[Data items]

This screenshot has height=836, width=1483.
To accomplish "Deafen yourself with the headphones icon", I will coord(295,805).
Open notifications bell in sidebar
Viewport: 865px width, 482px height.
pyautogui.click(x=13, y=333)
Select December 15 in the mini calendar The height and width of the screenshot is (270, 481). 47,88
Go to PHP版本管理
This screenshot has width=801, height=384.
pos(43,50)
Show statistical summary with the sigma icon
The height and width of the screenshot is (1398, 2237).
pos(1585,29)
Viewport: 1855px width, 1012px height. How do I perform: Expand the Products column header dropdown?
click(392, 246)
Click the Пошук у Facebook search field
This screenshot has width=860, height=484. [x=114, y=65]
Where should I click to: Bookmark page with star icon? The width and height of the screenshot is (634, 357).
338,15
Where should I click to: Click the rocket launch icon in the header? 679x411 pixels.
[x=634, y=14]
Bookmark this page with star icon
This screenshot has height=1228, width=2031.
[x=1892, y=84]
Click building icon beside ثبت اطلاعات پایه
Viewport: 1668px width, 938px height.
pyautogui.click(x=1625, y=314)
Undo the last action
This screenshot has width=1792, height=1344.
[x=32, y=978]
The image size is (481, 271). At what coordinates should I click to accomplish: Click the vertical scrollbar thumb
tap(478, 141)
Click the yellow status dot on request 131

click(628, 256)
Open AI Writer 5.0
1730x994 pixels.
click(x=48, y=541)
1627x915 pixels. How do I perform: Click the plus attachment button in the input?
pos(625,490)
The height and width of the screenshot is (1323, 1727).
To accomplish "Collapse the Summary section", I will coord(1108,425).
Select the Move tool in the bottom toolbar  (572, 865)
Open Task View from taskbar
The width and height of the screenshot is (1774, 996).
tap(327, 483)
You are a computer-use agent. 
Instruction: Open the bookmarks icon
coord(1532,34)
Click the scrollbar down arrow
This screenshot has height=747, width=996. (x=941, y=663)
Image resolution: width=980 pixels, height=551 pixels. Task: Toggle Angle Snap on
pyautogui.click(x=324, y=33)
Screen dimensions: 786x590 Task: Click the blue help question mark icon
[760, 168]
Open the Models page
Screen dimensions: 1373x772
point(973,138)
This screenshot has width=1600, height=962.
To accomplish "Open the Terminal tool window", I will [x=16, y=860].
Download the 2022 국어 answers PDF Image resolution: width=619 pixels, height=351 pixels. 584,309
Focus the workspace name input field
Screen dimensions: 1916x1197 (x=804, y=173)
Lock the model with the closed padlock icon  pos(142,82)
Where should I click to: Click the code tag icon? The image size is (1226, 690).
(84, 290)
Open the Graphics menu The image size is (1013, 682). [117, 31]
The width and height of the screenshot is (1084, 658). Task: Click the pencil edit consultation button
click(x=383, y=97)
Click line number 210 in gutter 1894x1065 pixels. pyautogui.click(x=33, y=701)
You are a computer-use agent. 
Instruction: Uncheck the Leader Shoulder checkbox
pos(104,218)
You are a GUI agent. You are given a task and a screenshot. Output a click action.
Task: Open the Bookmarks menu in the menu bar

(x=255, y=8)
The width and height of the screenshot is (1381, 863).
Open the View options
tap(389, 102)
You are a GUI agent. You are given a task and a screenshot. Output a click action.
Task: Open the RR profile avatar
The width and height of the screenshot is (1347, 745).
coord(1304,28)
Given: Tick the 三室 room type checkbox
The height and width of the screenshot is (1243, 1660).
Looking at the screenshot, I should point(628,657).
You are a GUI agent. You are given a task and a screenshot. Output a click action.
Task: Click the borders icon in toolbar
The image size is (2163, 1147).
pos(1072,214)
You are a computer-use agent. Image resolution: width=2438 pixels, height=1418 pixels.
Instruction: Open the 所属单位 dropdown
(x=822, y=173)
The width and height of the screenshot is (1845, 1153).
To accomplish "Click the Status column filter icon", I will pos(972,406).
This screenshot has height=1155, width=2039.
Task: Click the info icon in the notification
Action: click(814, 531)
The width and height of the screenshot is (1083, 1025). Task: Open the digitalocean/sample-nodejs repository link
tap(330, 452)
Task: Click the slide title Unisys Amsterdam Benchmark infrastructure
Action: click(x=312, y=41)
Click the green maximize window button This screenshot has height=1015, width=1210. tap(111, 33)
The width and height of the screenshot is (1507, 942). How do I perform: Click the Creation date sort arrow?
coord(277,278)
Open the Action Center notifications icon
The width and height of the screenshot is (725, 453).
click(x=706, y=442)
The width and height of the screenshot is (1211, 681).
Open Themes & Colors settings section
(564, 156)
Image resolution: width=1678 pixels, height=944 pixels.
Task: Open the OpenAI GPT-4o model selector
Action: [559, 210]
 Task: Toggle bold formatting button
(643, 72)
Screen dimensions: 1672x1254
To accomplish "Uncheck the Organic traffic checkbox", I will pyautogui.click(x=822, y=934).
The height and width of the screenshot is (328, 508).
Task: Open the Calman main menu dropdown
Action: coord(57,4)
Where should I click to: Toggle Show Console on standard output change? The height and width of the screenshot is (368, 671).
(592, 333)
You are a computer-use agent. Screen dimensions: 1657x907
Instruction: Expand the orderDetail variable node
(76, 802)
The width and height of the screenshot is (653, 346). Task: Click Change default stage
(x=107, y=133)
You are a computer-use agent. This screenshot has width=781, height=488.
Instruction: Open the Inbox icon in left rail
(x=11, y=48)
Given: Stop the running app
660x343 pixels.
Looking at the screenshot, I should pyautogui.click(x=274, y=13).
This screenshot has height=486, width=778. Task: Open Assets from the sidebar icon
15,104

(EXERCISE DETAILS): Your answer should be one number, the count of lines in the records that contain the string "toolbar".

(SOLUTION TO THE PROBLEM): 2